Brak wykorzystywania dostępnych narzędzi prawnych w umowach o roboty budowlane
Realizując umowę o roboty budowlane podmioty będące np. podwykonawcami bardzo rzadko przywiązują wagę do tego, czy zamawiający wyraził zgodę na ich zaangażowanie. Często również zdarza się, że podwykonawcy wiedzą, że inwestor powinien być poinformowany o ich udziale, ale rezygnują z uzyskania takiej zgody, gdyż jej uzyskanie byłoby niemożliwe i realnie oznaczałoby zrezygnowanie z kontraktu.
Konsekwencje takich zaniedbań mogą być dotkliwe i zwykle polegają na trudnościach lub całkowitej niemożliwości dochodzenia przez podwykonawcę zapłaty wynagrodzenia bezpośrednio od inwestora, z pominięciem swojego kontrahenta. Otóż zgodnie z przepisami, zawierający umowę z podwykonawcą oraz inwestor i wykonawca ponoszą solidarną odpowiedzialność za zapłatę wynagrodzenia za roboty budowlane wykonane przez podwykonawcę. Żeby móc skorzystać z dobrodziejstwa takiej konstrukcji prawnej konieczne jest uzyskanie zgody inwestora na zawarcie przez wykonawcę umowy z podwykonawcą , przy czym zgoda ta co do zasady powinna być udzielona w formie pisemnej.
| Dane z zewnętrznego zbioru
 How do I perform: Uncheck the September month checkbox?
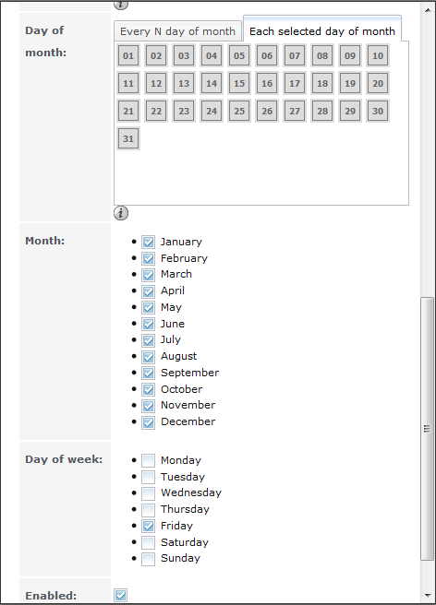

W praktyce uzyskiwanie w formie pisemnej zgód inwestorów na zatrudnienie podwykonawców jest dość rzadkie. Dotyczy to nie tylko małych, lokalnych inwestycji, ale również wielkich prestiżowych projektów. W efekcie podwykonawcy, którym ich kontrahenci odmawiają zapłaty, skazują się na spory sądowe z tymi właśnie kontrahentami, albo próbują dochodzić roszczeń od inwestora dowodząc, że udzielił on zgody w sposób dorozumiany (co wiąże się z wieloletnim procesem, którego efekt jest niepewny).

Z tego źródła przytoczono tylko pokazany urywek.